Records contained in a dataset
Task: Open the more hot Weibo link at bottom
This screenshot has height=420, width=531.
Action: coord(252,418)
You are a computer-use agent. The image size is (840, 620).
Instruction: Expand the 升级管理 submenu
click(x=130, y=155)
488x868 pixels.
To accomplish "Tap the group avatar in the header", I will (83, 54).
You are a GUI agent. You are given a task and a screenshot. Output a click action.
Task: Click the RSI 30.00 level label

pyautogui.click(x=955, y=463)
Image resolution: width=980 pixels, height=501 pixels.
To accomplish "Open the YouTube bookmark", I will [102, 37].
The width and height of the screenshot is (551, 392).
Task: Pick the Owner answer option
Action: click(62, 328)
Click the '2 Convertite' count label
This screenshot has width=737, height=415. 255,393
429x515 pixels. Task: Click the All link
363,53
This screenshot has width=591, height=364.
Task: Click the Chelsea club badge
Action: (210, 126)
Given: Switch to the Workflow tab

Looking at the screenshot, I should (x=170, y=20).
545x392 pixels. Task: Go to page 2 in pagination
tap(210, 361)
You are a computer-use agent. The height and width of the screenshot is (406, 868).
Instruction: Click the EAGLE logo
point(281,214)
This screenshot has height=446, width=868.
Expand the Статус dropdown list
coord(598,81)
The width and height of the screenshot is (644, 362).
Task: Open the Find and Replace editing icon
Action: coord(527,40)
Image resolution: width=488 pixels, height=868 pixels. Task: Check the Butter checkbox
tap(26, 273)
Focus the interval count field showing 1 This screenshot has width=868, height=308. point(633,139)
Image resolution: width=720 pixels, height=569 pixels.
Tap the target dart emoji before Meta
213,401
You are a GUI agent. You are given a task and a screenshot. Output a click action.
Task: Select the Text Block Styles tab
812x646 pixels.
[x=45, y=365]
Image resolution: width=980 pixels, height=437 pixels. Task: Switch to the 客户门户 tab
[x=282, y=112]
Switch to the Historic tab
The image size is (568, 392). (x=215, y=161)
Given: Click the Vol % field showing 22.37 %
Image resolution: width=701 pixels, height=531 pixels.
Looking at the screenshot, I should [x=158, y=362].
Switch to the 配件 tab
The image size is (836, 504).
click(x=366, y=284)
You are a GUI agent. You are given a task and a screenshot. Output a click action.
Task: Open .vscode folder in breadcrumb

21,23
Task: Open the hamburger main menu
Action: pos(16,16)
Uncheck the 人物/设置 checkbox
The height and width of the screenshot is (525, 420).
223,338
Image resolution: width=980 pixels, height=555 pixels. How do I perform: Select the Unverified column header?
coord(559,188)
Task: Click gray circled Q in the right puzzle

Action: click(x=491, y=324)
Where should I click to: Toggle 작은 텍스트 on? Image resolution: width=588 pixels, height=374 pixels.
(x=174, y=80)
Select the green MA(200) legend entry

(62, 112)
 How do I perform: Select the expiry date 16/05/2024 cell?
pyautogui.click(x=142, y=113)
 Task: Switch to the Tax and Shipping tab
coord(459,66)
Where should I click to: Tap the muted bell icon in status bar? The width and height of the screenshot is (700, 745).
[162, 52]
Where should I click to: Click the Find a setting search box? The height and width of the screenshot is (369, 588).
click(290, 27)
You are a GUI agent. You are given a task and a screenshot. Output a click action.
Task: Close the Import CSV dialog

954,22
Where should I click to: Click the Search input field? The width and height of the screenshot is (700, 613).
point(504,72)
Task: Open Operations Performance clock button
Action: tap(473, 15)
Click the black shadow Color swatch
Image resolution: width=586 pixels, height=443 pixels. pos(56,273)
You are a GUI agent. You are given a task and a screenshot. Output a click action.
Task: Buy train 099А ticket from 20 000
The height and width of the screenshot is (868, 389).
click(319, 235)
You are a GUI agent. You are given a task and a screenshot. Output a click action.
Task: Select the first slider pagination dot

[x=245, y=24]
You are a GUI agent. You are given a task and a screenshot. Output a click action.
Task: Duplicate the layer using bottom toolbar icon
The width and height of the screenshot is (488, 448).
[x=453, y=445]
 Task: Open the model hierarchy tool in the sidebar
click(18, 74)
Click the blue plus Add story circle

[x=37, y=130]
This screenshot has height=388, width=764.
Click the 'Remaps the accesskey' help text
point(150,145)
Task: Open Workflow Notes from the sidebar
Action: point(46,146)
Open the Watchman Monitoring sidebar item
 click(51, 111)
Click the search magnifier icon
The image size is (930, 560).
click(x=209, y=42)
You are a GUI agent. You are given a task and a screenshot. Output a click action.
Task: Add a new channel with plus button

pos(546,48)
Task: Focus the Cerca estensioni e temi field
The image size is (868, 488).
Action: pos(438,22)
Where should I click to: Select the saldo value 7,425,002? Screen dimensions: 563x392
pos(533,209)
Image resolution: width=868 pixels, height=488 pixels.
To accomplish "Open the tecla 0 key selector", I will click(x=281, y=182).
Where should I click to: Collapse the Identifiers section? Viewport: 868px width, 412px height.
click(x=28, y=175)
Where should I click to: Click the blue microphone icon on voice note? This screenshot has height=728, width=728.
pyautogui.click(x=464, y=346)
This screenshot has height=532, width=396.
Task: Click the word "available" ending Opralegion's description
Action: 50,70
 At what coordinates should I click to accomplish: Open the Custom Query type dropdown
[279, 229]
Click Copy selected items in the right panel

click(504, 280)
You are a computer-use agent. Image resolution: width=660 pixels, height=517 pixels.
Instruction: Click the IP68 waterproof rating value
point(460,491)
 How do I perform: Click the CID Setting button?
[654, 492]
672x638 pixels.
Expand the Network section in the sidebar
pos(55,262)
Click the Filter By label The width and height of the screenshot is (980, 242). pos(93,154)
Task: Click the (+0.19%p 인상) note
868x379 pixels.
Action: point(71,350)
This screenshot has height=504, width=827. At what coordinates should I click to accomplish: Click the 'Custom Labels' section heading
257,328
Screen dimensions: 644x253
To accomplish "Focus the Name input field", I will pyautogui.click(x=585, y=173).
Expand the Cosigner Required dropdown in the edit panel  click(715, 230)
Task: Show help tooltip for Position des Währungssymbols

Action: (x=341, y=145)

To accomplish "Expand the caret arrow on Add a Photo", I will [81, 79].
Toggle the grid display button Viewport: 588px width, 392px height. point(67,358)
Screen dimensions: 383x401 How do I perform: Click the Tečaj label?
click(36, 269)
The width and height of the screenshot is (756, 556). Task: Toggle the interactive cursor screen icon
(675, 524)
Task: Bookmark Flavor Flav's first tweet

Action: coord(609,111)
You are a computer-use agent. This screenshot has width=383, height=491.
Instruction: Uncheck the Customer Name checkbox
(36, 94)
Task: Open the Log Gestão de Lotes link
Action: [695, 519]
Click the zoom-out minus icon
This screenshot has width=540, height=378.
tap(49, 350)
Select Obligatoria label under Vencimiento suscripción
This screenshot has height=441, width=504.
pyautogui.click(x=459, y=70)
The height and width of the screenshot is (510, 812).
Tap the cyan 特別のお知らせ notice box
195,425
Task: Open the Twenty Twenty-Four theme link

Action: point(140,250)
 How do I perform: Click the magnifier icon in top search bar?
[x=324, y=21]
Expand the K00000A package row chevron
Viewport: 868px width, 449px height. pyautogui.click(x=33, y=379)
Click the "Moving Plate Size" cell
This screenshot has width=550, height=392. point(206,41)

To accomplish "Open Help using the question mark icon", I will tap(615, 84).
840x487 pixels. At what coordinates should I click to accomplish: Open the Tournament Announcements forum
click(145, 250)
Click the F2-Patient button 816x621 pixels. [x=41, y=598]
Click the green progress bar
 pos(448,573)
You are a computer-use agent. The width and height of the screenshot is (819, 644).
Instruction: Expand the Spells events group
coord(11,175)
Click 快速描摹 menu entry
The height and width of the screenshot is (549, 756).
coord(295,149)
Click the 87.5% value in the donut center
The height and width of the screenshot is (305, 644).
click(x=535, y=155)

Directions for this task → Line by line, print the records above exactly as they stand.

Task answer →
Task: Open the more hot Weibo link at bottom
This screenshot has height=420, width=531.
Action: coord(252,418)
You are a computer-use agent. The image size is (840, 620).
Instruction: Expand the 升级管理 submenu
click(x=130, y=155)
488x868 pixels.
To accomplish "Tap the group avatar in the header", I will (83, 54).
You are a GUI agent. You are given a task and a screenshot. Output a click action.
Task: Click the RSI 30.00 level label

pyautogui.click(x=955, y=463)
Image resolution: width=980 pixels, height=501 pixels.
To accomplish "Open the YouTube bookmark", I will [102, 37].
The width and height of the screenshot is (551, 392).
Task: Pick the Owner answer option
Action: click(62, 328)
Click the '2 Convertite' count label
This screenshot has width=737, height=415. 255,393
429x515 pixels. Task: Click the All link
363,53
This screenshot has width=591, height=364.
Task: Click the Chelsea club badge
Action: (210, 126)
Given: Switch to the Workflow tab

Looking at the screenshot, I should (x=170, y=20).
545x392 pixels. Task: Go to page 2 in pagination
tap(210, 361)
You are a computer-use agent. The height and width of the screenshot is (406, 868).
Instruction: Click the EAGLE logo
point(281,214)
This screenshot has height=446, width=868.
Expand the Статус dropdown list
coord(598,81)
The width and height of the screenshot is (644, 362).
Task: Open the Find and Replace editing icon
Action: coord(527,40)
Image resolution: width=488 pixels, height=868 pixels. Task: Check the Butter checkbox
tap(26, 273)
Focus the interval count field showing 1 This screenshot has width=868, height=308. point(633,139)
Image resolution: width=720 pixels, height=569 pixels.
Tap the target dart emoji before Meta
213,401
You are a GUI agent. You are given a task and a screenshot. Output a click action.
Task: Select the Text Block Styles tab
812x646 pixels.
[x=45, y=365]
Image resolution: width=980 pixels, height=437 pixels. Task: Switch to the 客户门户 tab
[x=282, y=112]
Switch to the Historic tab
The image size is (568, 392). (x=215, y=161)
Given: Click the Vol % field showing 22.37 %
Image resolution: width=701 pixels, height=531 pixels.
Looking at the screenshot, I should [x=158, y=362].
Switch to the 配件 tab
The image size is (836, 504).
click(x=366, y=284)
You are a GUI agent. You are given a task and a screenshot. Output a click action.
Task: Open .vscode folder in breadcrumb

21,23
Task: Open the hamburger main menu
Action: pos(16,16)
Uncheck the 人物/设置 checkbox
The height and width of the screenshot is (525, 420).
223,338
Image resolution: width=980 pixels, height=555 pixels. How do I perform: Select the Unverified column header?
coord(559,188)
Task: Click gray circled Q in the right puzzle

Action: click(x=491, y=324)
Where should I click to: Toggle 작은 텍스트 on? Image resolution: width=588 pixels, height=374 pixels.
(x=174, y=80)
Select the green MA(200) legend entry

(62, 112)
 How do I perform: Select the expiry date 16/05/2024 cell?
pyautogui.click(x=142, y=113)
 Task: Switch to the Tax and Shipping tab
coord(459,66)
Where should I click to: Tap the muted bell icon in status bar? The width and height of the screenshot is (700, 745).
[162, 52]
Where should I click to: Click the Find a setting search box? The height and width of the screenshot is (369, 588).
click(290, 27)
You are a GUI agent. You are given a task and a screenshot. Output a click action.
Task: Close the Import CSV dialog

954,22
Where should I click to: Click the Search input field? The width and height of the screenshot is (700, 613).
point(504,72)
Task: Open Operations Performance clock button
Action: tap(473, 15)
Click the black shadow Color swatch
Image resolution: width=586 pixels, height=443 pixels. pos(56,273)
You are a GUI agent. You are given a task and a screenshot. Output a click action.
Task: Buy train 099А ticket from 20 000
The height and width of the screenshot is (868, 389).
click(319, 235)
You are a GUI agent. You are given a task and a screenshot. Output a click action.
Task: Select the first slider pagination dot

[x=245, y=24]
You are a GUI agent. You are given a task and a screenshot. Output a click action.
Task: Duplicate the layer using bottom toolbar icon
The width and height of the screenshot is (488, 448).
[x=453, y=445]
 Task: Open the model hierarchy tool in the sidebar
click(18, 74)
Click the blue plus Add story circle

[x=37, y=130]
This screenshot has height=388, width=764.
Click the 'Remaps the accesskey' help text
point(150,145)
Task: Open Workflow Notes from the sidebar
Action: point(46,146)
Open the Watchman Monitoring sidebar item
 click(51, 111)
Click the search magnifier icon
The image size is (930, 560).
click(x=209, y=42)
You are a GUI agent. You are given a task and a screenshot. Output a click action.
Task: Add a new channel with plus button

pos(546,48)
Task: Focus the Cerca estensioni e temi field
The image size is (868, 488).
Action: pos(438,22)
Where should I click to: Select the saldo value 7,425,002? Screen dimensions: 563x392
pos(533,209)
Image resolution: width=868 pixels, height=488 pixels.
To accomplish "Open the tecla 0 key selector", I will click(x=281, y=182).
Where should I click to: Collapse the Identifiers section? Viewport: 868px width, 412px height.
click(x=28, y=175)
Where should I click to: Click the blue microphone icon on voice note? This screenshot has height=728, width=728.
pyautogui.click(x=464, y=346)
This screenshot has height=532, width=396.
Task: Click the word "available" ending Opralegion's description
Action: 50,70
 At what coordinates should I click to accomplish: Open the Custom Query type dropdown
[279, 229]
Click Copy selected items in the right panel

click(504, 280)
You are a computer-use agent. Image resolution: width=660 pixels, height=517 pixels.
Instruction: Click the IP68 waterproof rating value
point(460,491)
 How do I perform: Click the CID Setting button?
[654, 492]
672x638 pixels.
Expand the Network section in the sidebar
pos(55,262)
Click the Filter By label The width and height of the screenshot is (980, 242). pos(93,154)
Task: Click the (+0.19%p 인상) note
868x379 pixels.
Action: point(71,350)
This screenshot has height=504, width=827. At what coordinates should I click to accomplish: Click the 'Custom Labels' section heading
257,328
Screen dimensions: 644x253
To accomplish "Focus the Name input field", I will pyautogui.click(x=585, y=173).
Expand the Cosigner Required dropdown in the edit panel  click(715, 230)
Task: Show help tooltip for Position des Währungssymbols

Action: (x=341, y=145)

To accomplish "Expand the caret arrow on Add a Photo", I will [81, 79].
Toggle the grid display button Viewport: 588px width, 392px height. point(67,358)
Screen dimensions: 383x401 How do I perform: Click the Tečaj label?
click(36, 269)
The width and height of the screenshot is (756, 556). Task: Toggle the interactive cursor screen icon
(675, 524)
Task: Bookmark Flavor Flav's first tweet

Action: coord(609,111)
You are a computer-use agent. This screenshot has width=383, height=491.
Instruction: Uncheck the Customer Name checkbox
(36, 94)
Task: Open the Log Gestão de Lotes link
Action: [695, 519]
Click the zoom-out minus icon
This screenshot has width=540, height=378.
tap(49, 350)
Select Obligatoria label under Vencimiento suscripción
This screenshot has height=441, width=504.
pyautogui.click(x=459, y=70)
The height and width of the screenshot is (510, 812).
Tap the cyan 特別のお知らせ notice box
195,425
Task: Open the Twenty Twenty-Four theme link

Action: point(140,250)
 How do I perform: Click the magnifier icon in top search bar?
[x=324, y=21]
Expand the K00000A package row chevron
Viewport: 868px width, 449px height. pyautogui.click(x=33, y=379)
Click the "Moving Plate Size" cell
This screenshot has width=550, height=392. point(206,41)

To accomplish "Open Help using the question mark icon", I will tap(615, 84).
840x487 pixels. At what coordinates should I click to accomplish: Open the Tournament Announcements forum
click(145, 250)
Click the F2-Patient button 816x621 pixels. [x=41, y=598]
Click the green progress bar
 pos(448,573)
You are a computer-use agent. The width and height of the screenshot is (819, 644).
Instruction: Expand the Spells events group
coord(11,175)
Click 快速描摹 menu entry
The height and width of the screenshot is (549, 756).
coord(295,149)
Click the 87.5% value in the donut center
The height and width of the screenshot is (305, 644).
click(x=535, y=155)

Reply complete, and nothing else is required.